SET EXERCISE 1. Output the passage from the mailing-list reply about the RMRR design exactly, beginning at the words "[Date Prev][Date Next][Thread" and stopping after the words "sending in public...".

SELECTED EXTRACT.
[Date Prev][Date Next][Thread Prev][Thread Next][Date Index][Thread Index]

Re: [Xen-devel] RMRR Fix Design for Xen



Jan,

Thanks for your time but I'm not going to address your comments here. Because I heard this design is totally not satisfied your expectation. But this really was reviewed with several revisions by Kevin and Yang before sending in public...

Anyway, I guess the only thing what I can do is that, Kevin and Yang, or other appropriate guys should finish this design as you expect. So now I'd better not say anything to avoid bringing any inconvenience.

Tiejun

On 2014/12/19 23:13, Jan Beulich wrote:
On 19.12.14 at 02:21, <tiejun.chen@xxxxxxxxx> wrote:
#4 Something like USB, is still restricted to current RMRR implementation. We
    should work out this case.

This can mean all or nothing. My understanding is that right now code
assumes that USB devices won't use their RMRR-specified memory
regions post-boot (kind of contrary to your earlier statement that in
such a case the regions shouldn't be listed in RMRRs in the first place).

Design Overview
===============

First of all we need to make sure all resources don't overlap RMRR. And then
in case of shared ept, we can set these identity entries. And Certainly we
will
group all devices associated to one same RMRR entry, then make sure all
group
devices should be assigned to same VM.

1. Setup RMRR identity mapping

current status:
     * identity mapping only setup in non-shared ept case

proposal:

In non-shared ept case, IOMMU stuff always set those entries and RMRR is
already marked reserved in host so its fine enough.

Is it? Where? Or am I misunderstanding the whole statement, likely
due to me silently replacing "host" by "guest" (since reservation in
host address spaces is of no interest here afaict)?

But in shared ept case, we need to
check any conflit, so we should follow up

   - gfn space unoccupied
         -> insert mapping: success.
             gfn:_mfn(gfn), PAGE_ORDER_4K, p2m_mmio_direct, p2m_access_rw
   - gfn space already occupied by 1:1 RMRR mapping
         -> do nothing; success.
   - gfn space already occupied by other mapping
         -> fail.

expectation:
     * only devices w/ non-conflicting RMRR can be assigned
     * fortunately this achieves the very initial intention to support IGD
       pass-through on BDW

Are you trying to say here that doing the above is all you need for
your specific machine? If so, that's clearly not something to go into
a design document.

EXERCISE MATERIAL.
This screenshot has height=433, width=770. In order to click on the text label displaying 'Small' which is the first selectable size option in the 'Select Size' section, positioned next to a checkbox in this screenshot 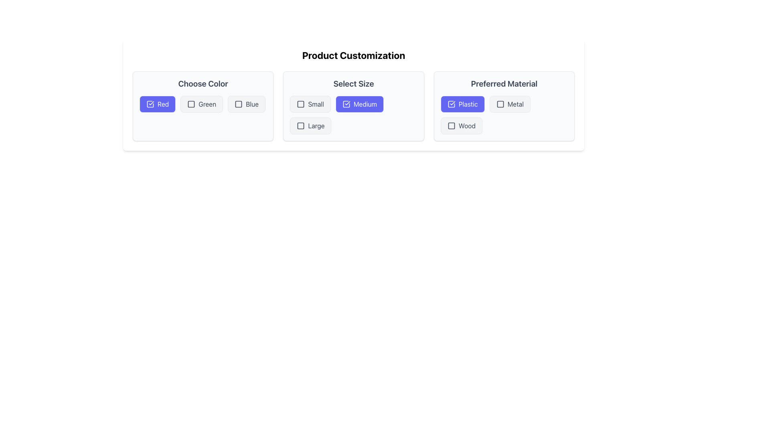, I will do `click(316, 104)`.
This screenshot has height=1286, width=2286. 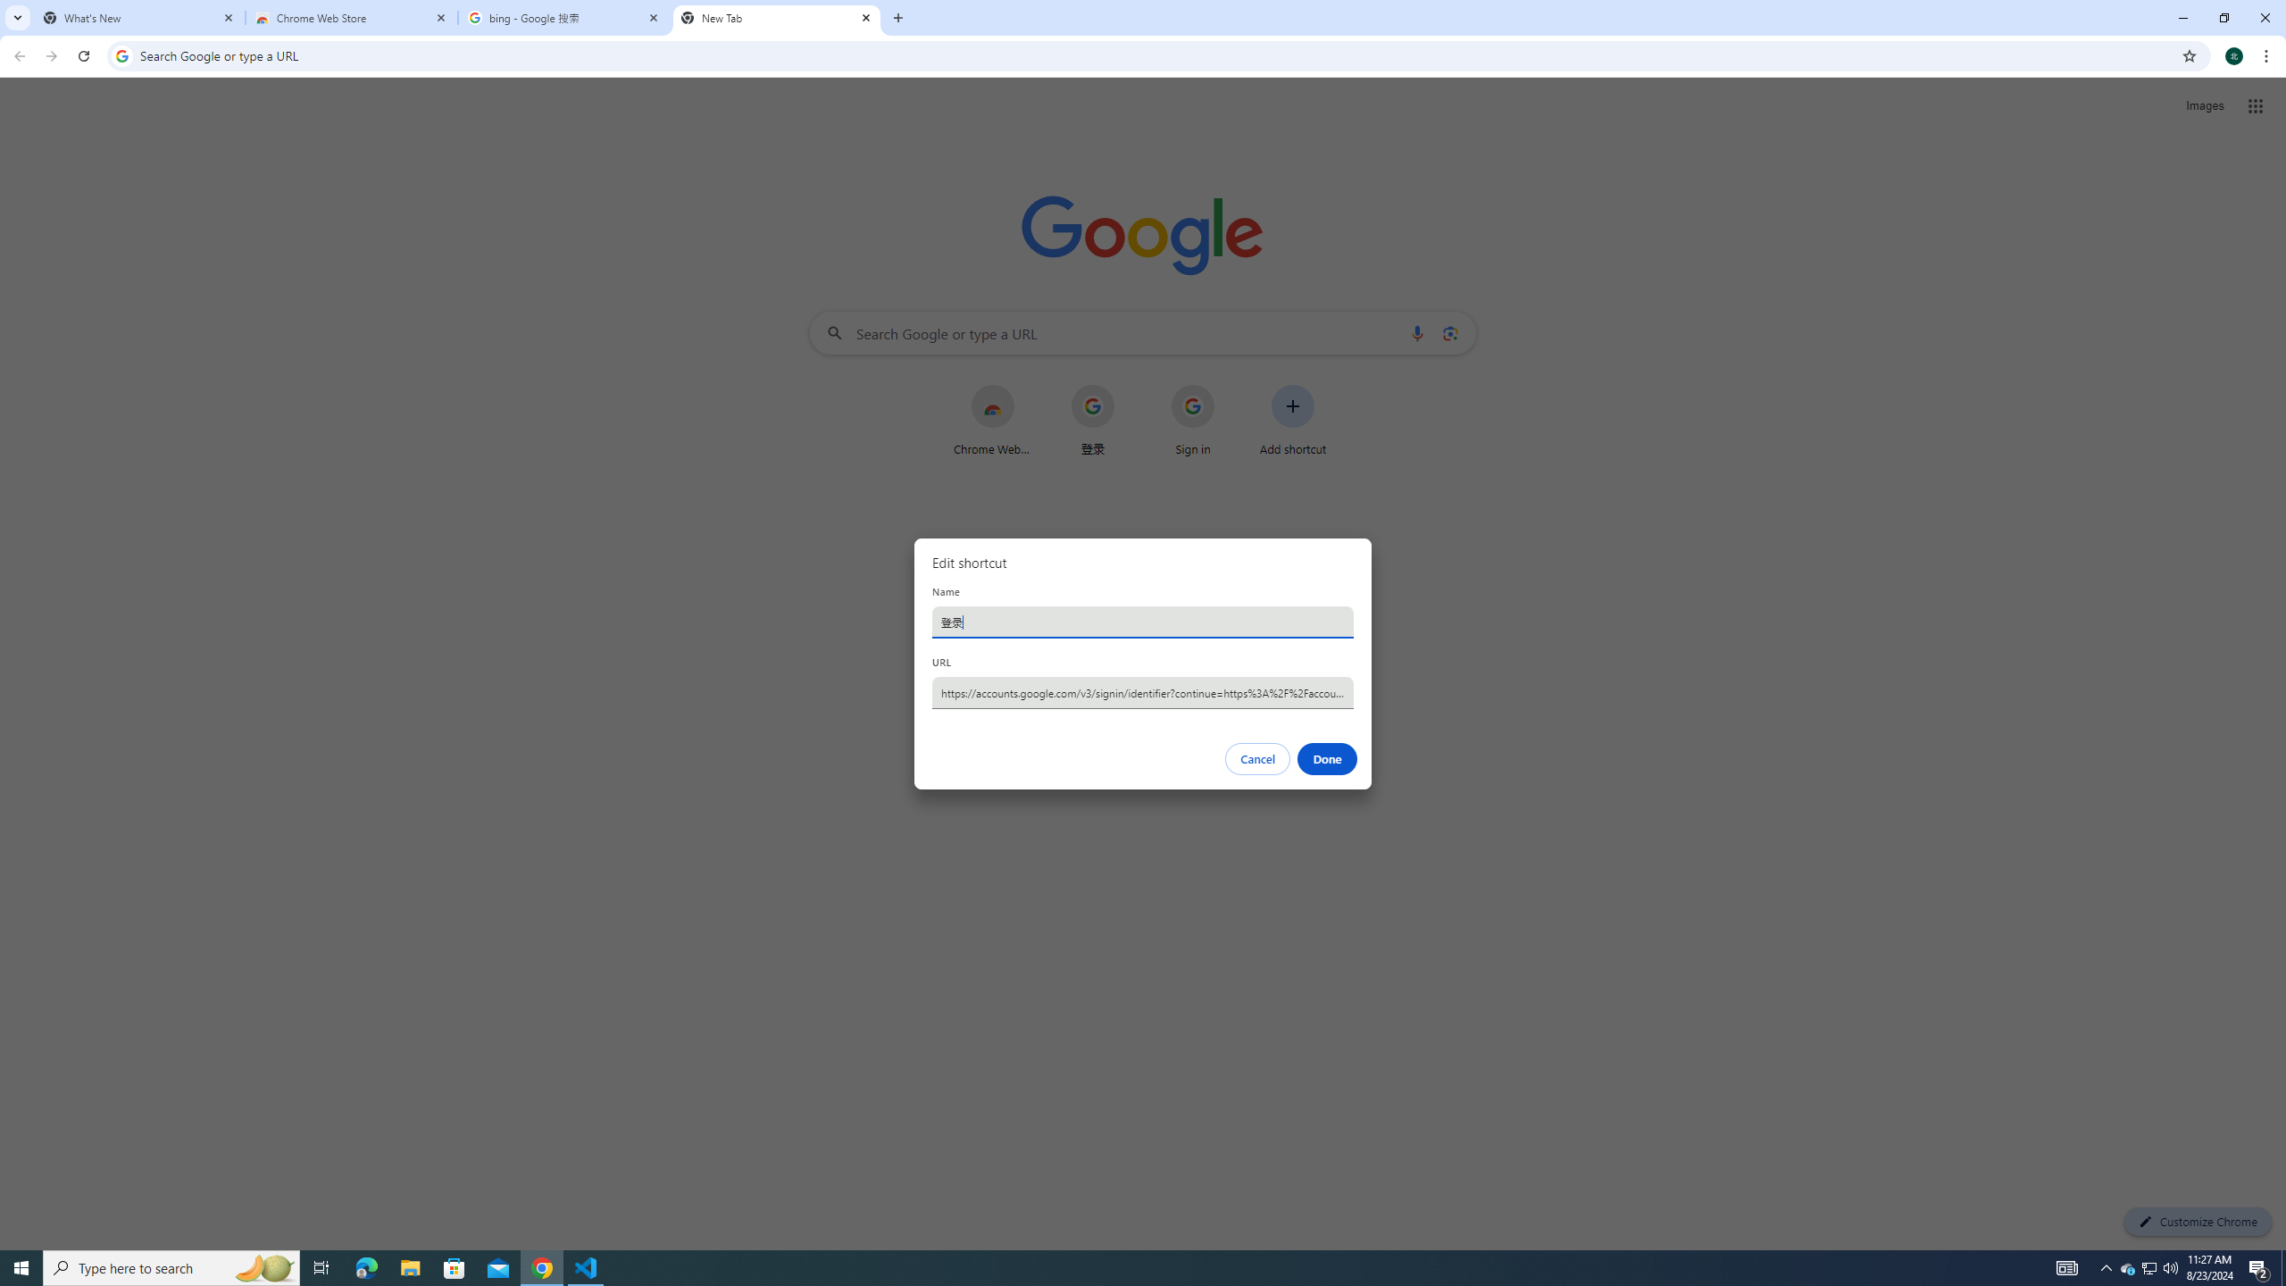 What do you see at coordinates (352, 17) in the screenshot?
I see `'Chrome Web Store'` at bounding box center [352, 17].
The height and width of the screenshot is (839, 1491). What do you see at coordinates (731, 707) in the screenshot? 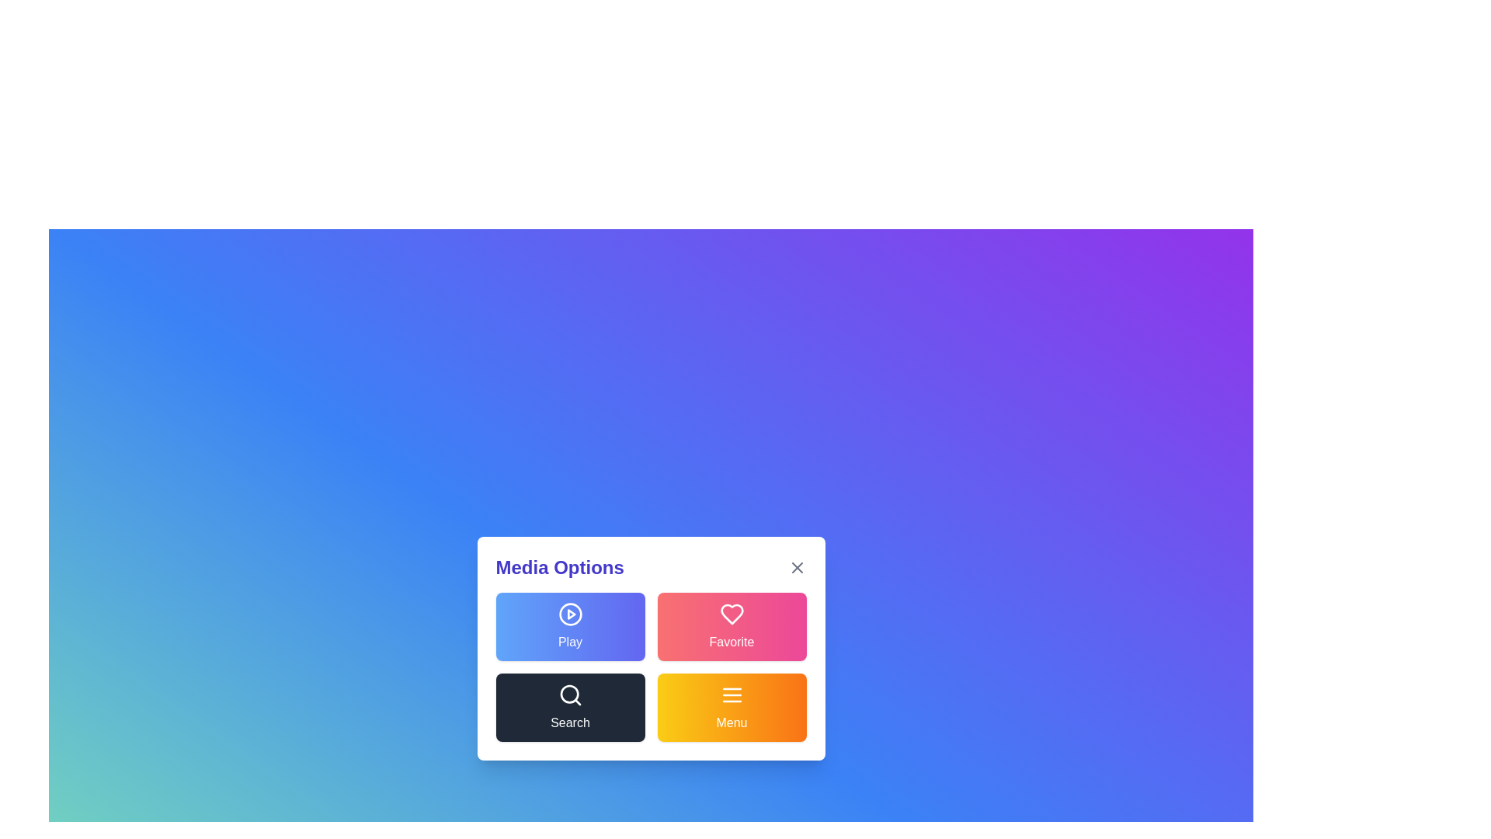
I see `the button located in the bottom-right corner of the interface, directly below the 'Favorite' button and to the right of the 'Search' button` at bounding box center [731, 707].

* * *

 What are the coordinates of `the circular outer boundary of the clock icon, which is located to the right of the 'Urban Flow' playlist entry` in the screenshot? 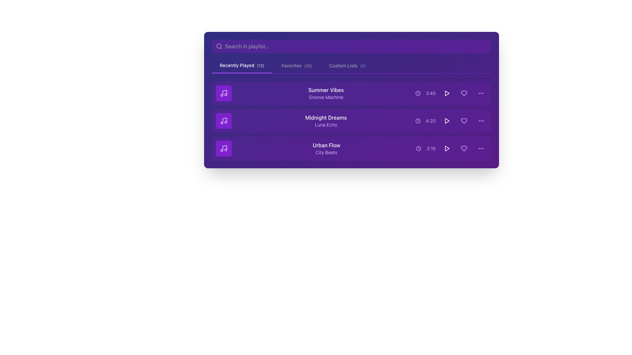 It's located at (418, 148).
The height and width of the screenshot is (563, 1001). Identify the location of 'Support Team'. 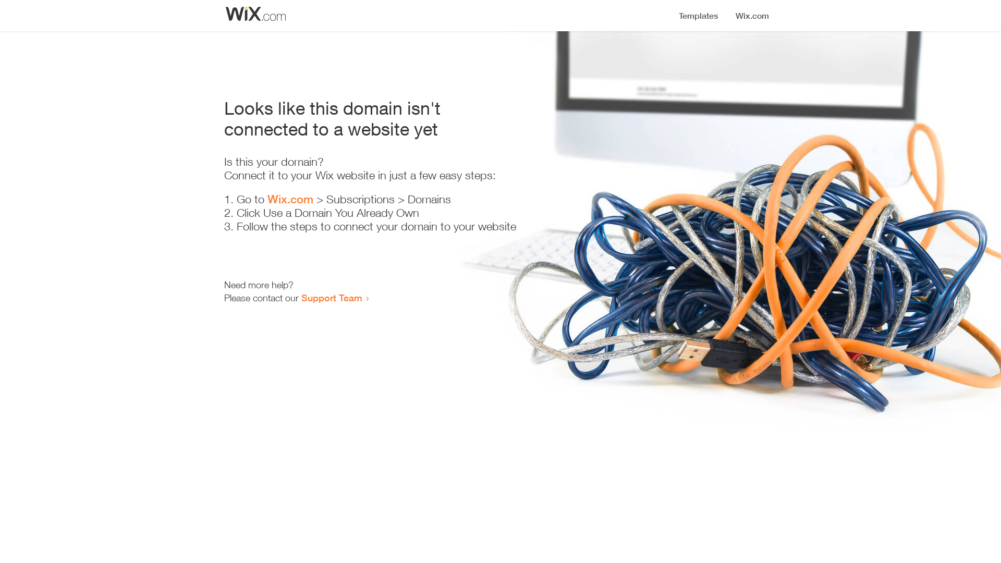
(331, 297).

SET EXERCISE 2. Return the rows above exactly as they appear, beginning at the line that has "The height and width of the screenshot is (839, 1491)." and stopping after the line that has "center [731, 707].". Leave the pictures out.

SOLUTION 1.
[Date Prev][Date Next][Thread Prev][Thread Next][Date Index][Thread Index]

Re: [Xen-devel] RMRR Fix Design for Xen



Jan,

Thanks for your time but I'm not going to address your comments here. Because I heard this design is totally not satisfied your expectation. But this really was reviewed with several revisions by Kevin and Yang before sending in public...

SOLUTION 2.
The height and width of the screenshot is (839, 1491). What do you see at coordinates (731, 707) in the screenshot? 
I see `the button located in the bottom-right corner of the interface, directly below the 'Favorite' button and to the right of the 'Search' button` at bounding box center [731, 707].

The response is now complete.